§ **TO DO**:
1. Translate this sentence from the essay on Wokeness in universities into Spanish: "People tend to believe things that further their personal interests, and universities are no exception."
2. Reproduce the part of the essay on Wokeness in universities that opens with the words containing "Wokeness also became" and closes with "the right things.".
3. Carry on the essay on Wokeness in universities from its final sentence.

** START OF EXTRACT **

From the Substack of eugyppius:
There isn’t one plan, there are fifty thousand, and nobody is in charge.
More thoughts on conspiracies, now that I’ve angered many readers.eugyppius
Nov 30… I abandoned my professorial career at the height of the Great Awokening. Before I fled, I endured two pretty difficult years, navigating tidal of waves of nonsense and trying to stay uncanceled. In the midst of it all, I had plenty of time to study the institutional workings of the Woke. The fundaments of their dogma were laid by specific critical theorists long before I entered graduate school, but the system as a whole did not become operative until a long while later, as its acolytes ascended to senior faculty and administrative positions, and a distributed consensus emerged that the tenets of Wokeness were right and necessary and just.
People tend to believe things that further their personal interests, and universities are no exception. Wokification succeeded largely because it gave a lot of different people a lot of different things that they wanted.
It gave the increasingly powerful university administration a reason to hire more administrators to manage diversity and ensure its forward march. Self-propagation is the highest goal of administrators everywhere.
Wokeness also became a useful tool in ongoing turf wars between administrators and faculty. Diversity is a simple metric via which the administration can interfere with faculty hiring and academic operations; new diversity hires know who is buttering their bread and remain loyal to the administrators whose policies brought them in.
For the increasingly mediocre and incapable faculty who now teach at even the most august American schools, the woke circus has its own attractions. It provides distraction from the unrelenting demands of objectivity and originality, and permits a pleasing, self-righteous indulgence in moral scolding. In Woke Studies, the answers are always predetermined and it is very easy to get anything published, provided you say the right things.
For students, Wokeness has still other attractions—as a font of easy coursework, as an opportunity for social networking, and as a locus for the periodic ritual entertainment of false moral outrages and protests.
All of this is to say that Wokeness was selected from many aspiring ideological and intellectual programs, because it gave the right things to the right people.
The bottomless mediocrities who helped construct the subgenre of critical theory on which the whole Woke phenomenon rests are not in charge of the Wokeness Circus. The administrators who promote and participate in Wokeness are not alone in running it, and they could never turn off or redirect the machine over which they appear to preside. Stepping out of line would only mean their personal destruction. The donors, the trustees, the tenured faculty, the powerful committees – none of these hold the reins either.

** END OF EXTRACT **
** START OF GIVEN MATERIAL **

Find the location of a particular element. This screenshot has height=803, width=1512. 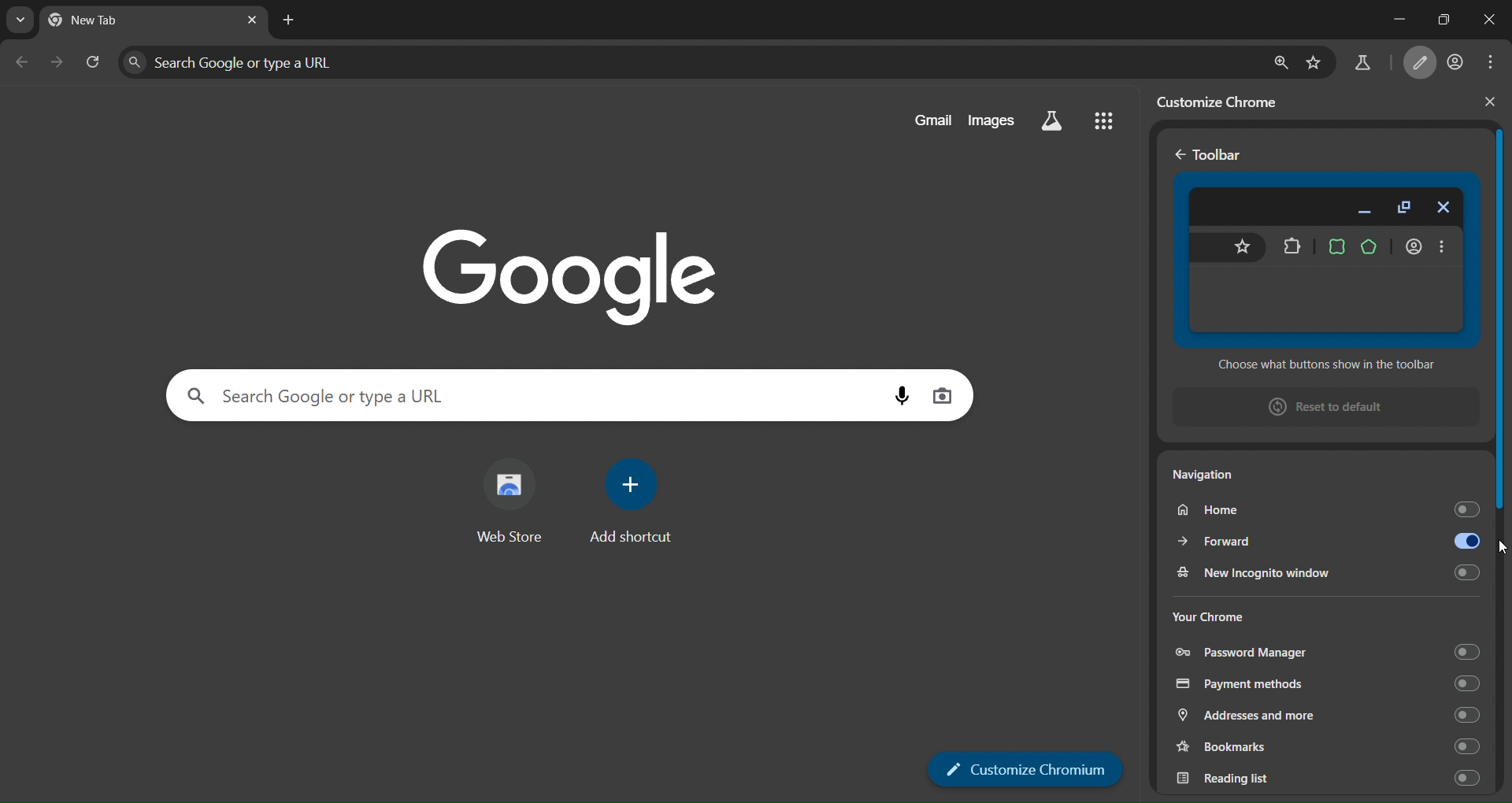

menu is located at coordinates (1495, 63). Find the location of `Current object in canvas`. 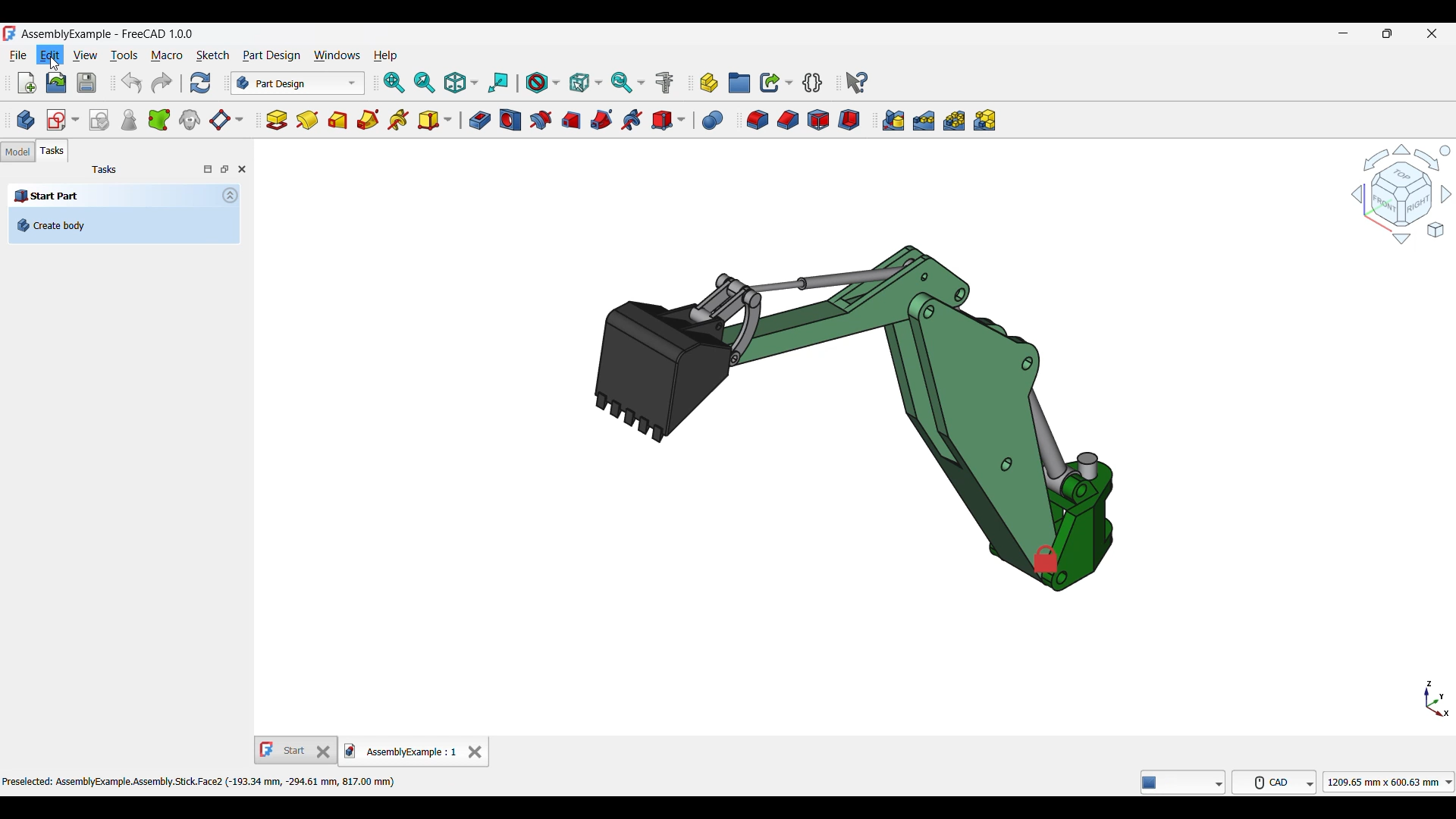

** END OF GIVEN MATERIAL **

§ **RESPONSES PER TASK**:
1. La gente tiende a creer cosas que favorecen sus intereses personales, y las universidades no son la excepción.

2.
Wokeness also became a useful tool in ongoing turf wars between administrators and faculty. Diversity is a simple metric via which the administration can interfere with faculty hiring and academic operations; new diversity hires know who is buttering their bread and remain loyal to the administrators whose policies brought them in.
For the increasingly mediocre and incapable faculty who now teach at even the most august American schools, the woke circus has its own attractions. It provides distraction from the unrelenting demands of objectivity and originality, and permits a pleasing, self-righteous indulgence in moral scolding. In Woke Studies, the answers are always predetermined and it is very easy to get anything published, provided you say the right things.

3.
Wokery is a self-organising decentralised movement. It is the sum of all the actions and opinions of all the people who have opted into it.
Importantly, Wokeness is also self-radicalising, in the way that many university-incubated ideologies turn out to be. Administrators or department chairs are constantly in danger of being outflanked on their left, and so they must adopt and endorse the most radical line to maintain their position. Otherwise they will be accused of racism or sexism or whatever and replaced by even more unhinged dangerous people.
Also too, diversity is increasingly managed by dedicated administrative offices and special committees, which end up peopled with the most racially obsessed, divisive, woke-enthused types imaginable.
Finally, nobody can gain support for or argue on behalf of anything, unless it can be cast in Woke terms. Want a new Egyptologist? Need to renovate the library? Collecting support for shortening the spring semester by a week? Well, you and your allies better explain why these initiatives will help redress historical racial injustices. In this way, all internal discourse and management comes to be about Wokeness, all of the time.
While Wokeness provides many personal incentives for true believers, it is destructive for the institutions that foster it. Those schools that have advanced very far down the woke path face semi-regular hate speech hoaxes and student protests, hordes of incapable hostile junior faculty, and massive curricular disarray. They are pretty miserable places to work and study and they are bleeding talented people and rapidly burning through the cultural capital they accumulated in prior, more reasonable decades.
Nor is Wokeness, at the end of the day, even the best thing for many of its most committed adherents. Alas, this doesn’t matter either. Nobody, not even Kimberlé Crenshaw, can redirect or modulate Wokeness any longer.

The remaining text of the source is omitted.